Our lips touch, and like always, it's heaven, it's hell, it’s my River Dawson. I open my mouth, and his teeth graze my bottom lip before his tongue enters and tangles with mine. His hands remove my coat and scarf before he lifts me up and takes me back to his room. I run my hands over his soft, short hair and breathe in because I want everything—his smell, his taste. Anything I can get, I want it. He puts me on the bed before he removes his coat and kicks his boots off. I’m soaked with need and shaking because it’s been too long.
He lifts his shirt, and I can’t stop staring at his beauty. He crawls between my legs and takes my lips again, kissing me like he never has before. He pulls back and looks at me. “You’re so stubborn,
B. I love you so much.
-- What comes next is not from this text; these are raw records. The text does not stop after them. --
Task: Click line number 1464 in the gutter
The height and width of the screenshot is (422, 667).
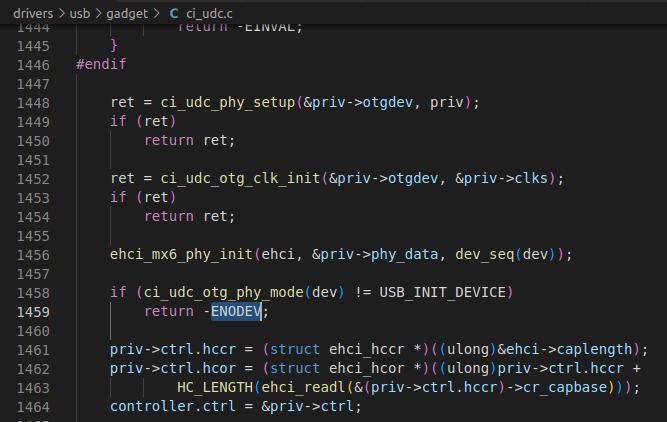Action: [33, 407]
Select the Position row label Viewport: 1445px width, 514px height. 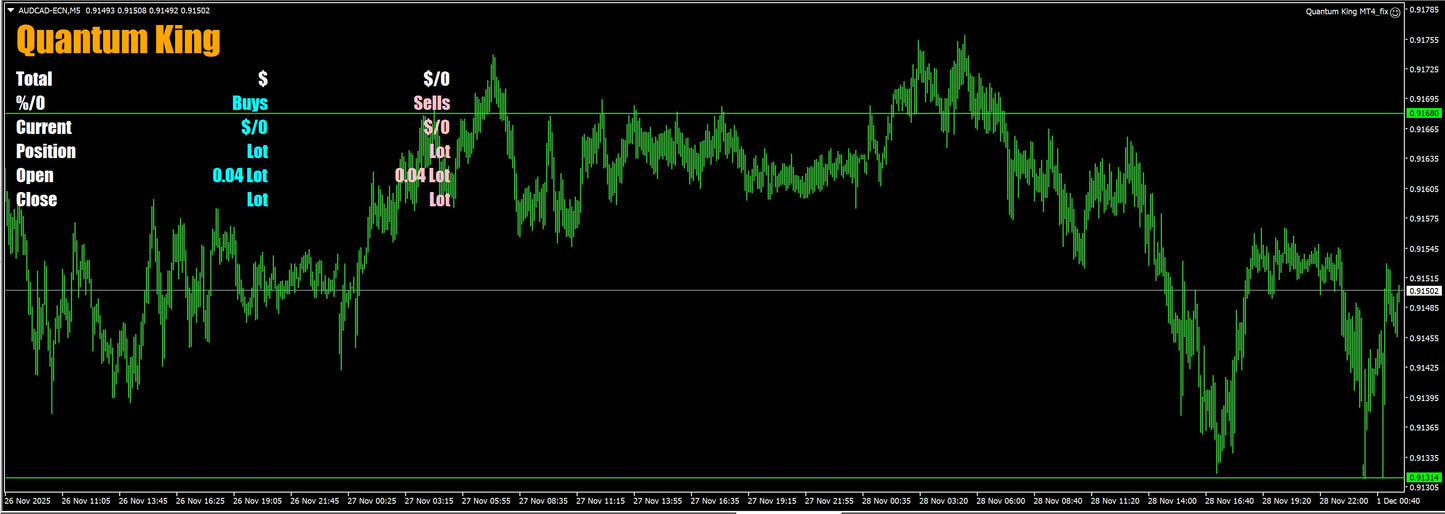point(46,152)
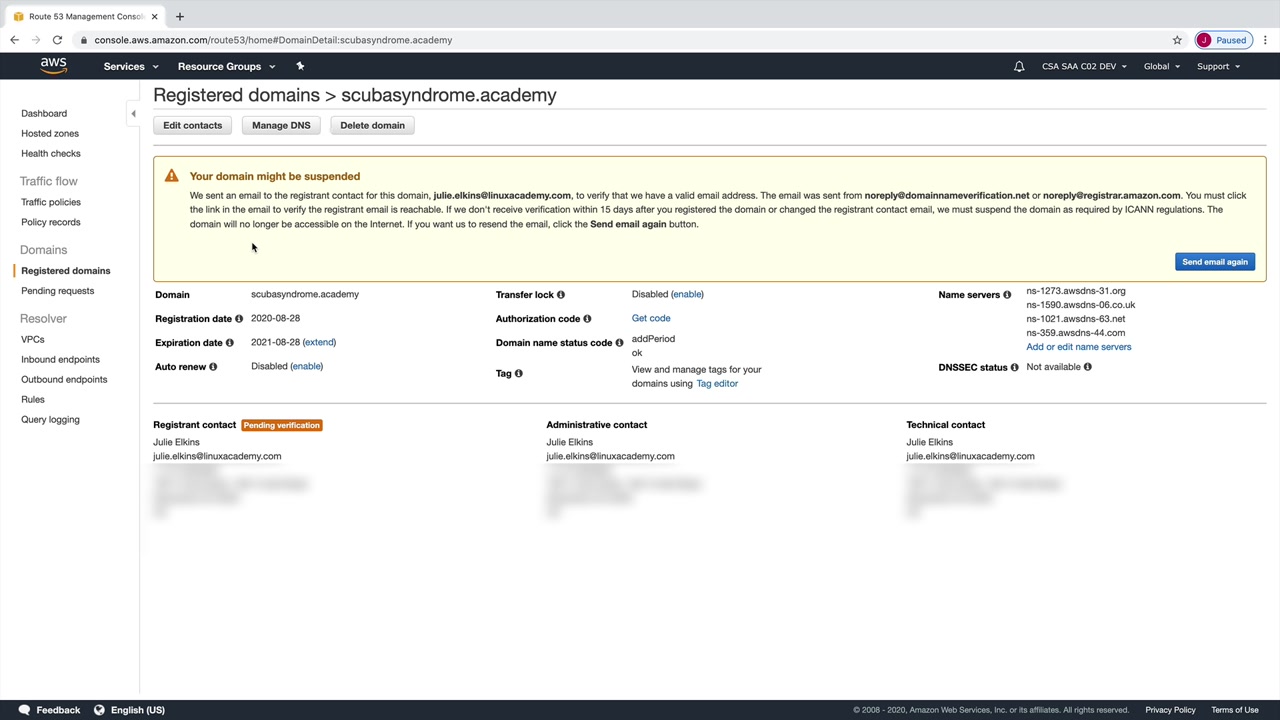Enable Auto renew for the domain
This screenshot has height=720, width=1280.
coord(306,366)

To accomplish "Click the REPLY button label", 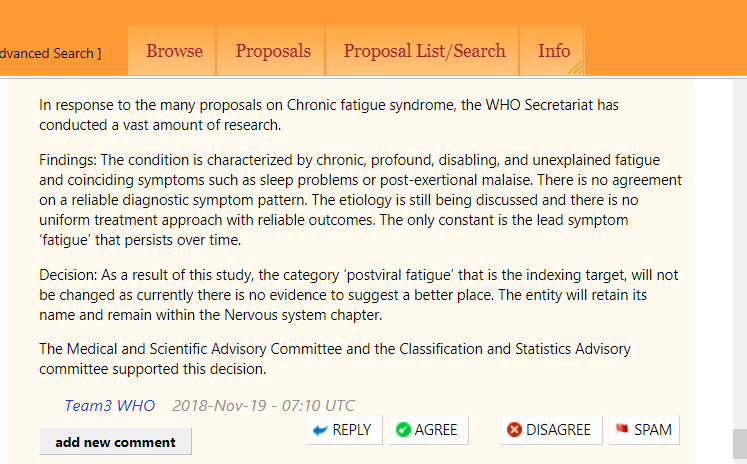I will pos(351,430).
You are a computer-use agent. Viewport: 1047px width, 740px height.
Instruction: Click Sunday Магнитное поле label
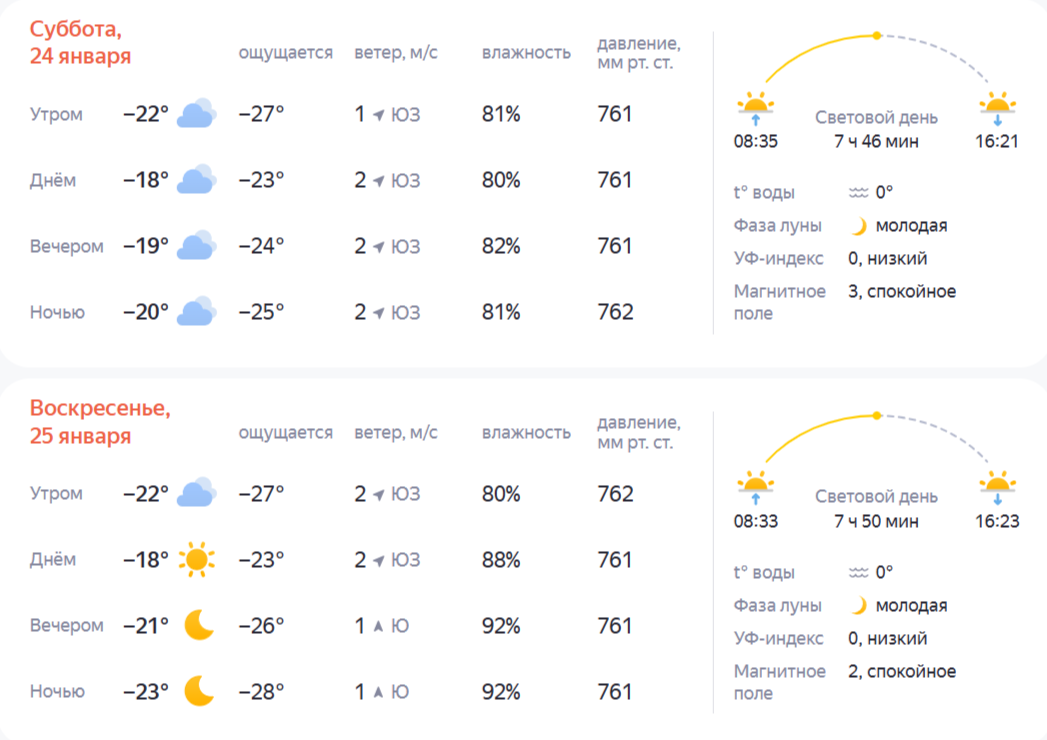point(779,682)
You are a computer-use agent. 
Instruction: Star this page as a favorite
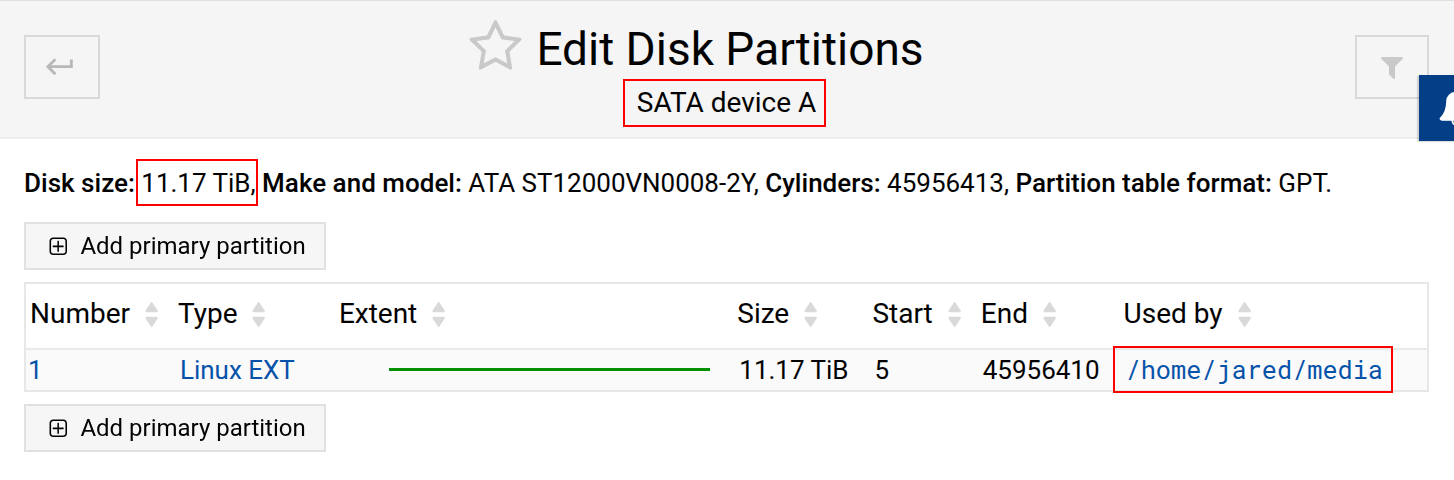pos(495,47)
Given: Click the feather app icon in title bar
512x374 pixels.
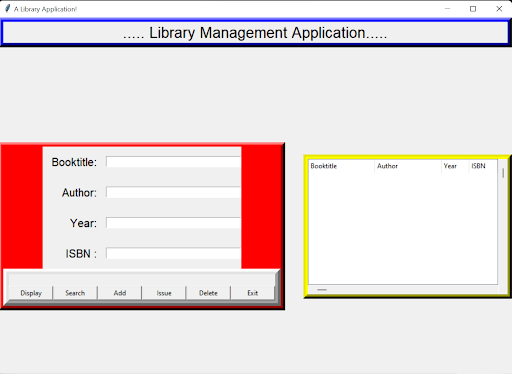Looking at the screenshot, I should 7,9.
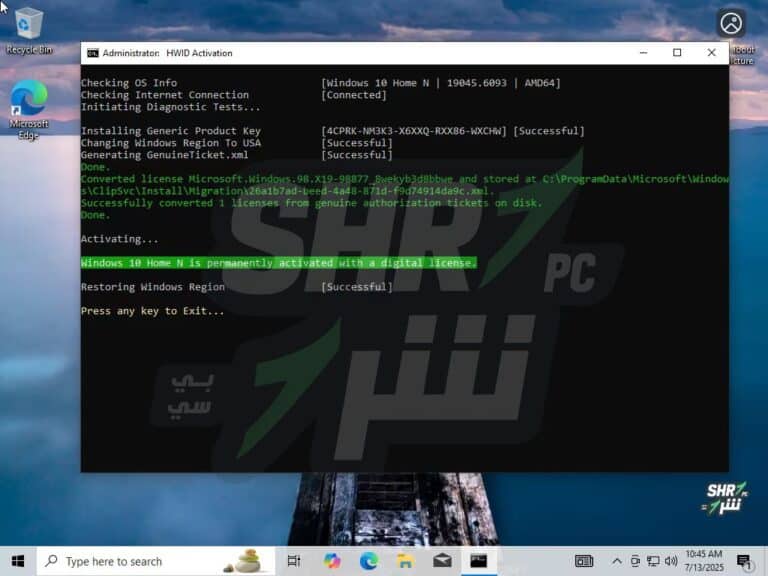Minimize the HWID Activation window
The height and width of the screenshot is (576, 768).
(x=642, y=53)
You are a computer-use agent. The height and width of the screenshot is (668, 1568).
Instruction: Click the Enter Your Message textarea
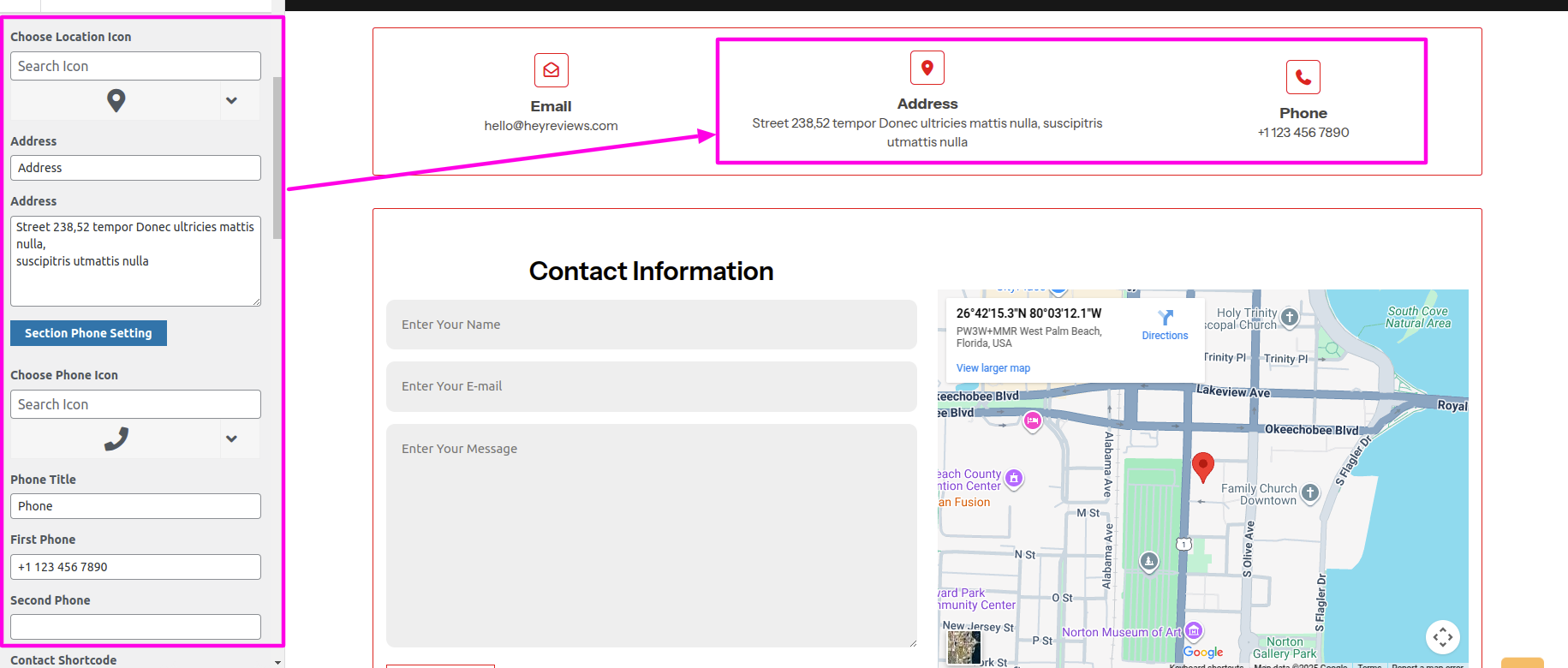click(x=651, y=535)
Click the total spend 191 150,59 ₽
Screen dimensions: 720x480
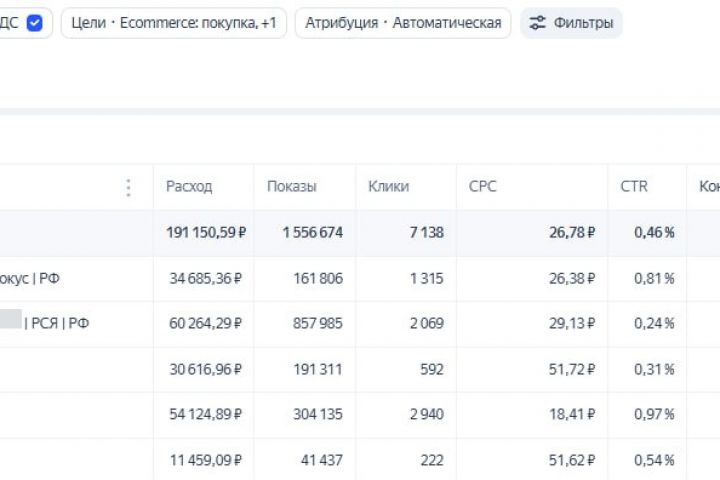point(206,232)
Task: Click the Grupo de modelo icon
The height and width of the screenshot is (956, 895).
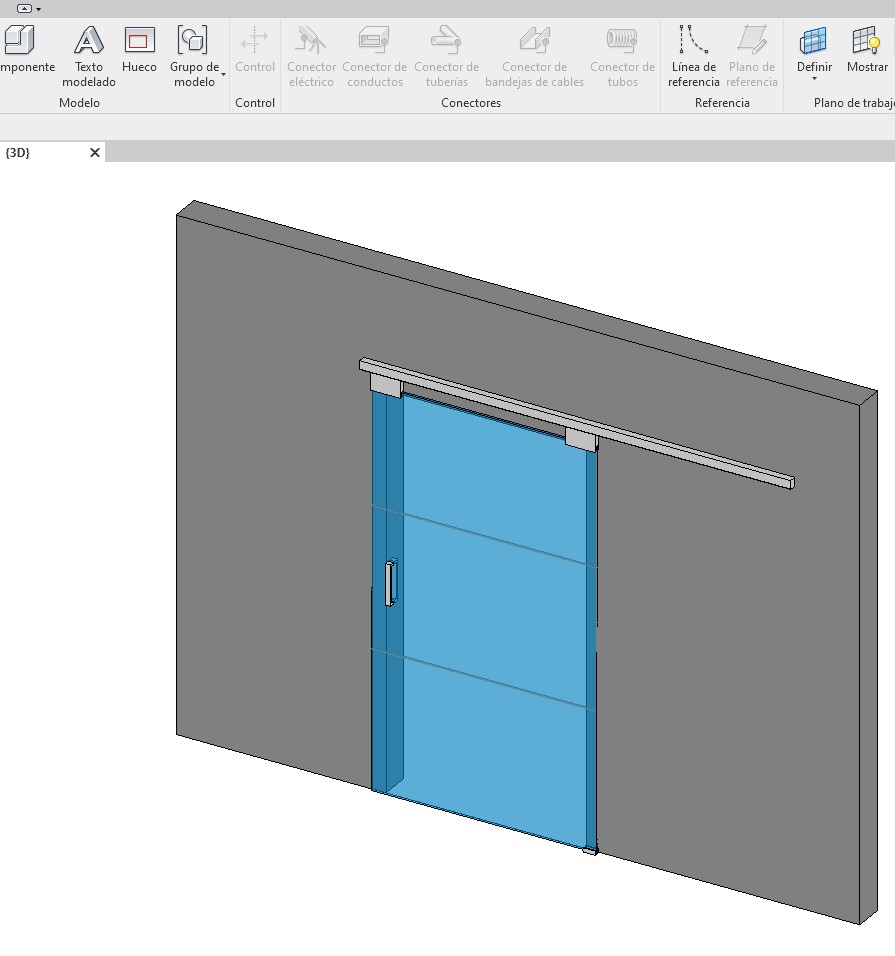Action: point(192,42)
Do you have any idea?” he says, searching my eyes. “Tell me,” he demands as he tugs on my hair.
“I love you, River. I always have.” I run my hand along his face. His crawls up my shirt, and he pulls it up and over my head. As he looks down at my bra, his face lights up.
“You’ve changed,” he says. “I can’t just be your friend, Maddie.” He looks over my face.
“I know. It was the dumbest idea.”
“It really was,” he says, smiling. He presses into me, and I moan.
“Show me,” I tell him. “Show me how good we are together.” His face grows serious, and I see old-time feelings again.